そんな私たちの身体を守る免疫の力ですが、実は「自律神経」のバランスによって大きく左右されることが分かっています。自律神経が乱れると免疫の力が下がり、病気になりやすい身体となってしまうのです。これはがんの治療においても同様で、自律神経の乱れが起こると、がんと戦う力が損なわれてしまいます。
そこで今回は、自律神経とは何なのか、その基本的な知識と、免疫力を下げないために自律神経を整える方法についてご紹介します。
目次
自律神経のバランスが免疫力を左右する。その密接な関係とは
ストレスが自律神経の働きを乱し、心身のトラブルを引き起こす
ストレスのレベルが高いとがんの罹患リスクが高まる
自律神経を整え免疫力を高める! 日常生活で気をつけたい四つのこと
「笑い」はがん治療に効果あり! 漫才・落語を使った研究報告
自律神経のバランスが免疫力を左右する。その密接な関係とは
人の体の中では毎日、3,000~6,000個ものがん細胞が生まれています。誰もが、がん細胞を身体の中に抱えながらも、多くの人ががんになるのを免れているのは、免疫の力によってがん細胞と戦い、死滅させているからです。では、その免疫の仕組みについてもう少し詳しく見ていきましょう。
免疫細胞は血液中やリンパ液中、腸管や脾臓などの組織に存在していますが、血液中の免疫細胞は白血球と呼ばれる細胞群のことを指します。その中には主に顆粒球、リンパ球、単球の3種類の細胞がいます。単球から変化したマクロファージは異物を貪食してリンパ球に司令を出すとともに、リンパ球と異物の戦い後の処理も担っています。リンパ球は、細菌などが体内に侵入すると、マクロファージから情報を得て異物の存在を認識し、攻撃の準備をします。顆粒球は殺菌作用のある顆粒を持っており、自らの細胞内に細菌を取り込み破壊し、消化してしまいます。
この免疫細胞の働きに大きな影響を与えているのが自律神経です。自律神経は交感神経と副交感神経に分けられ、両方がバランスをとりながら働いています。
免疫細胞が存在する白血球は、自律神経の支配下にあります。交感神経が優位になると顆粒球が増え、副交感神経が優位になるとリンパ球が増えるとされていて、この両方がバランスよく働くことで、免疫細胞それぞれの役割が機能します。そのため、自律神経が乱れてしまうと、免疫力も下がってしまうのです。
ストレスが自律神経の働きを乱し、心身のトラブルを引き起こす
交感神経と副交感神経のバランスが、免疫の力を高めるためにとても重要な存在となっていますが、この二つのバランスが崩れてしまう要因があります。「ストレス」です。
人はストレスを感じると、副腎皮質から副腎皮質ホルモンを分泌するよう脳から司令が発せられます。このホルモンは、免疫の抑制や、血圧の上昇、胃酸分泌の促進などの作用に影響を与えていて、これらの作用が過剰になると、心身のトラブルを引き起こします。
現代人はストレスを感じやすい環境に囲まれて生活をしています。何にストレスを感じるかは、人それぞれの考え方や性格によって大きく異なりますが、対人関係の悩みや過重労働、温度・匂い・音といった生活環境など、要因はさまざまです。

演習の指示
a) 自律神経と免疫の文章によると、人の体の中では毎日何個のがん細胞が生まれているか。
b) 自律神経と免疫の文章のうち、「免疫細胞は血液中やリンパ液中」から始まり「境など、要因はさまざまです。」までの部分を一字一句そのまま書き写せ。
c) 自律神経と免疫の文章を、最後に示された文の後から書き継げ。
データは自律神経と免疫の文章とは別個の資料です。

データ

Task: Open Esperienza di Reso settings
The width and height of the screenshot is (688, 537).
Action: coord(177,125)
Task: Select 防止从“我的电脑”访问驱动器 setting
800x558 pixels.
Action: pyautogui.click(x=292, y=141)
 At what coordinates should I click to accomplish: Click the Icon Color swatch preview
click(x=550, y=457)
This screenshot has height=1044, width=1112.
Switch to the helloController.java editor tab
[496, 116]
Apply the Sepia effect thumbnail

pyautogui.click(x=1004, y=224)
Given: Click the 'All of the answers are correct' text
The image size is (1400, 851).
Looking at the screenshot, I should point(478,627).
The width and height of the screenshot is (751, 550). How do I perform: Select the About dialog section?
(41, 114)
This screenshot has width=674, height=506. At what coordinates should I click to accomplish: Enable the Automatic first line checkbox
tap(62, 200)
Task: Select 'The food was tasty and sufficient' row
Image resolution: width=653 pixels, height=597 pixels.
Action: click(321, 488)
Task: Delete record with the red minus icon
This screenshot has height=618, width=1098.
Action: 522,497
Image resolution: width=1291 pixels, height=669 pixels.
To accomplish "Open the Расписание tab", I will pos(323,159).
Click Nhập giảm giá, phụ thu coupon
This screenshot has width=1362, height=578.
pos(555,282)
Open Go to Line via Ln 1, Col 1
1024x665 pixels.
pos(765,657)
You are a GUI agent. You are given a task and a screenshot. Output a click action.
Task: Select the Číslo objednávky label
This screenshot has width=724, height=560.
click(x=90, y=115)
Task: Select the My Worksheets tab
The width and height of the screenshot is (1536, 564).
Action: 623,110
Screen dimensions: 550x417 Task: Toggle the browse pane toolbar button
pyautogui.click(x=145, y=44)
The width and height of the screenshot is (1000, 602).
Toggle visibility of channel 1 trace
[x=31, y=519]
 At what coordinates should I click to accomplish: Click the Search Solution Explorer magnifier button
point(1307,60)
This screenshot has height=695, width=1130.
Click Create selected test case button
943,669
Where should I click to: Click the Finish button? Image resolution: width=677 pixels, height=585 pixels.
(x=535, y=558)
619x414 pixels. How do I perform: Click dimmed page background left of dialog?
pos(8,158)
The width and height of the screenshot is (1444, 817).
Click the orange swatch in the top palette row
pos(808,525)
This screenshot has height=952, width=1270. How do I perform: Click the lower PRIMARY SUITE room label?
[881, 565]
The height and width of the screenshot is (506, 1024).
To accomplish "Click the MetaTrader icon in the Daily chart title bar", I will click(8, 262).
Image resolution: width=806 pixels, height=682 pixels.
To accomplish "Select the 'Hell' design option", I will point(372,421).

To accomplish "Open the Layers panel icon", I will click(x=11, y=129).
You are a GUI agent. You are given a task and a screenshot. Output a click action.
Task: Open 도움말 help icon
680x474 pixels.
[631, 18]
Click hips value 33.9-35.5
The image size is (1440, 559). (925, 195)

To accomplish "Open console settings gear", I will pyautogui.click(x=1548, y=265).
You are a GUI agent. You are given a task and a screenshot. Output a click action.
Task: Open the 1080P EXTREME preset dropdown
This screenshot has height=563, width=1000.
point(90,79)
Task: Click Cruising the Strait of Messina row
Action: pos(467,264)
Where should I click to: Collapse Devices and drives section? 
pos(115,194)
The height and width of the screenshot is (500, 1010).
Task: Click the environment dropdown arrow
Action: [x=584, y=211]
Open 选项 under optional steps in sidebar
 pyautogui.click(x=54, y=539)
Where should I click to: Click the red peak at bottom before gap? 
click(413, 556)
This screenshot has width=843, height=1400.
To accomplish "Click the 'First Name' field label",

演習の解答
a) 3,000~6,000個。

b)
免疫細胞は血液中やリンパ液中、腸管や脾臓などの組織に存在していますが、血液中の免疫細胞は白血球と呼ばれる細胞群のことを指します。その中には主に顆粒球、リンパ球、単球の3種類の細胞がいます。単球から変化したマクロファージは異物を貪食してリンパ球に司令を出すとともに、リンパ球と異物の戦い後の処理も担っています。リンパ球は、細菌などが体内に侵入すると、マクロファージから情報を得て異物の存在を認識し、攻撃の準備をします。顆粒球は殺菌作用のある顆粒を持っており、自らの細胞内に細菌を取り込み破壊し、消化してしまいます。
この免疫細胞の働きに大きな影響を与えているのが自律神経です。自律神経は交感神経と副交感神経に分けられ、両方がバランスをとりながら働いています。
免疫細胞が存在する白血球は、自律神経の支配下にあります。交感神経が優位になると顆粒球が増え、副交感神経が優位になるとリンパ球が増えるとされていて、この両方がバランスよく働くことで、免疫細胞それぞれの役割が機能します。そのため、自律神経が乱れてしまうと、免疫力も下がってしまうのです。
ストレスが自律神経の働きを乱し、心身のトラブルを引き起こす
交感神経と副交感神経のバランスが、免疫の力を高めるためにとても重要な存在となっていますが、この二つのバランスが崩れてしまう要因があります。「ストレス」です。
人はストレスを感じると、副腎皮質から副腎皮質ホルモンを分泌するよう脳から司令が発せられます。このホルモンは、免疫の抑制や、血圧の上昇、胃酸分泌の促進などの作用に影響を与えていて、これらの作用が過剰になると、心身のトラブルを引き起こします。
現代人はストレスを感じやすい環境に囲まれて生活をしています。何にストレスを感じるかは、人それぞれの考え方や性格によって大きく異なりますが、対人関係の悩みや過重労働、温度・匂い・音といった生活環境など、要因はさまざまです。

c)
ストレスのレベルが高いとがんの罹患リスクが高まる
ストレスによる自律神経の乱れは、がん治療にも影響します。ストレスにより交感神経優位の状況が続いた場合、顆粒球が増えすぎてしまいます。すると顆粒球中の活性酸素が増加し、がんの発生や転移、再発がしやすい環境になってしまいます。さらに、免疫機能の一翼を担うリンパ球の働きを抑制してしまうことも報告されています。慢性的なストレスを抱えている状態は、がんが発生しやすい状態にあるということです。国立がん研究センターの調査報告でも、自覚的なストレスのレベルが高いと、すべてのがんで罹患リスクが高くなると報告されています。
自律神経を整え免疫力を高める! 日常生活で気をつけたい四つのこと
がんの治療・予防においても重要な役割を担っていることから、免疫力を低下させることは、ぜひとも避けたいものです。そこで、交感神経と副交感神経のバランスを崩す元凶である、ストレスをなるべく軽減することが大切です。
日常生活で気をつけたい四つのこと
①正しい生活リズムを身につける
夜は0時までには就寝し、早起きを心がけましょう。就寝直前までスマホを使ったり、過度のアルコールを摂取したりすると就寝の妨げになり、睡眠そのものの質も低下させます。また、朝起きたら朝日を浴びて体内時計をリセットすることもオススメです。
②自分なりのストレス解消法を見つける
人によって趣味が異なるように、ストレス解消の方法も人それぞれです。自分に合った方法を考えてみましょう。親しい人と会話を楽しむ、読書・映画鑑賞など、日常でストレスを自覚したとき「これをする」と決めておくと、ストレス解消が上手に行なえるようになります。
③体を動かす時間をつくる
イライラしていると感じたら、一度、深呼吸をしてみましょう。ストレッチをして体をほぐすなど、小さなことでも気分転換になります。また、散歩など適度な運動も有効です。
④体を冷やさない
体の冷えは、自律神経の乱れを引き起こします。冷えが原因の下痢あるいは便秘、肩こり、腰痛、生理不順などの不快な症状は、免疫力の低下へとつながります。冬はもちろん、夏も冷房対策をして冷え対策をしましょう。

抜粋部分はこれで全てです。